This paper introduces GOAT, an agent framework to automatically jailbreak models with multi-turn attacks. The paper evaluates GOAT on JailBreakBench and demonstrates its ability to jailbreak several frontier closed-source and open-source models. GOAT outperforms another multi-turn automated jailbreaking method, Crescendo.

优点

  • The paper provides an automated agent to jailbreak the most powerful systems. Additionally, the type of attacks the system generates are more realistic and therefore close in distribution to the attacks from real users. Hence this agent is more valuable for auditing than other jailbreaking techniques.
  • The agent achieves SOTA and is automated, suggesting that this is a reasonable auditing technique for current models.
  • The agent should scale as more jailbreaks get discovered.
  • The paper is well-written and the qualitative examples + figures are helpful for understanding.

In summary, the paper is well-executed (good quality), well-written (good clarity), and tackles the challenge of identifying multi-turn jailbreaks (reasonable significance).

缺点

While this paper is useful, I think it misses an important opportunity to help develop community norms or guide research on multi-turn jailbreaks. This miss is amplified by the fact that this paper appears one of the first automated multi-turn jailbreaking methods. Concretely, the paper:

  • Lacks conceptual insights. I gained almost no additional information from reading the paper compared to reading only the abstract + Figure 1. Specifically, I recommend
    • Explore the design space of multi-turn jailbreaking agents by ablating different components of the agent. While the authors do not need to incorporate all of following suggestions, I think exploring a few of these design decisions could make the paper much more informative for future work. I've italicized the top three imo:
      • How much does the reasoning part of the prompt help? Can you ablate this part of the prompt?
      • Does using a stronger LLM improve ASR?
      • What is the impact of training data on the attacker LLM?
      • Is the attacker LLM still able to succeed with fewer jailbreaks?
      • How does the ASR scale with number of jailbreakers?
      • Are there some jailbreaks that are more important s.t. removing them dramatically reduces performance?
      • Does passing evaluation of success to an external judge help (at the expense of more API calls)?
      • Is it possible to have the attacker LLM be a heavily safety-trained model?
      • Does increasing the diversity of initial strategies tried by the LLM improve the ASR?
    • Explore the realism of the data generated by GOAT. Understanding the following questions would help understand the qualitative nature of the method more precisely:
      • Given the human-written distribution of mutli-turn jailbreaks in [1], how similar are the jailbreaks generated by GOAT?
      • Could training to refuse the jailbreaks from GOAT serve as a defense method against human jailbreaks?
      • Is it possible to make GOAT attacks match the distribution of human attacks?
  • Has weak empirical rigor.
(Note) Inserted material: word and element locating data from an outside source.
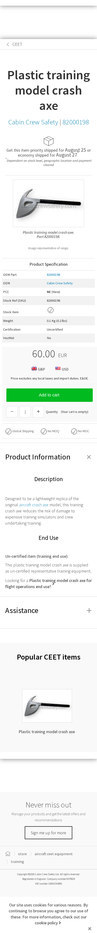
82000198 (53, 275)
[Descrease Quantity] (12, 411)
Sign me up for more (48, 832)
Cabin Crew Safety (60, 283)
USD (65, 369)
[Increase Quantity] (38, 411)
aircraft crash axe (33, 504)
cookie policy (46, 922)
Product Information (48, 457)
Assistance (48, 610)
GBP (41, 369)
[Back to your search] (8, 44)
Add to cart (49, 395)
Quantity (52, 412)
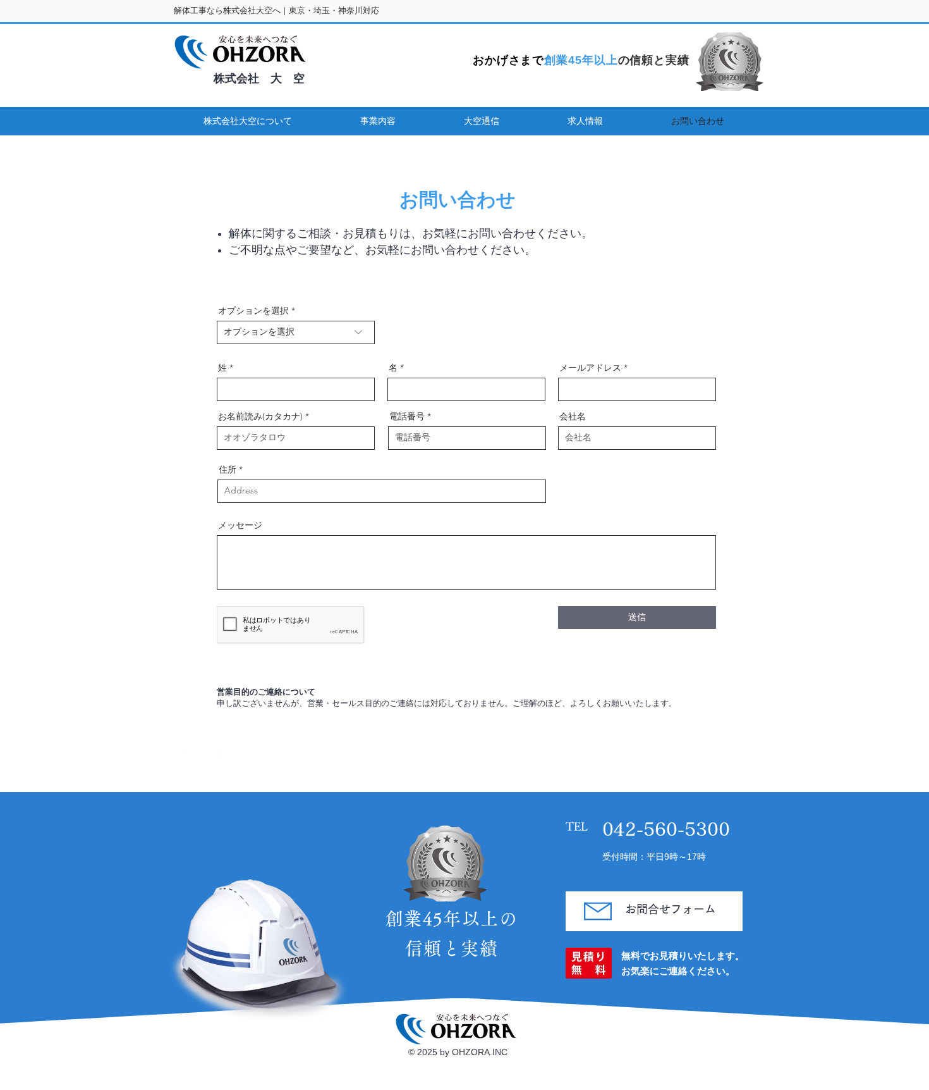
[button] (247, 121)
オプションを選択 (253, 310)
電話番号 (407, 416)
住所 (227, 469)
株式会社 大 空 (259, 78)
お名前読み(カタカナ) (260, 416)
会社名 (572, 416)
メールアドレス (590, 367)
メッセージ (240, 525)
I think some of the experiments / writing could be clarified, and I hope the authors will address this. In particular,
    • What exactly is the attacker LLM? How was it trained? The paragraph from L296-304 is extremely vague.
    • Does GOAT work with other attacker LLMs? Can I just feed the attacker prompt directly into GPT-4o or Claude-3.5-Sonnet and have it act as my attacker LLM?
    • GOAT appears to be plateauing at a faster rate than Crescendo. Will the two ASRs @ 10 match with enough turns? What does the graph looks like with 10 turns of dialog?
  • Lacks originality. This is mostly tied to the first weakness, so I think this is more of a minor issue. Given that there aren't many scientific insights in the paper, I feel like the paper itself isn't very novel. In particular, it feels like a multi-turn agent with CoT prompting applied to jailbreaks. Although I think prompting is very valuable, there doesn't seem to be any particularly new ideas in this paper. It would be cool if the authors could consider implementing an additional 'feedback stage' to see if the agent could generate its own jailbreaks given examples of previously failed trajectories / strategies.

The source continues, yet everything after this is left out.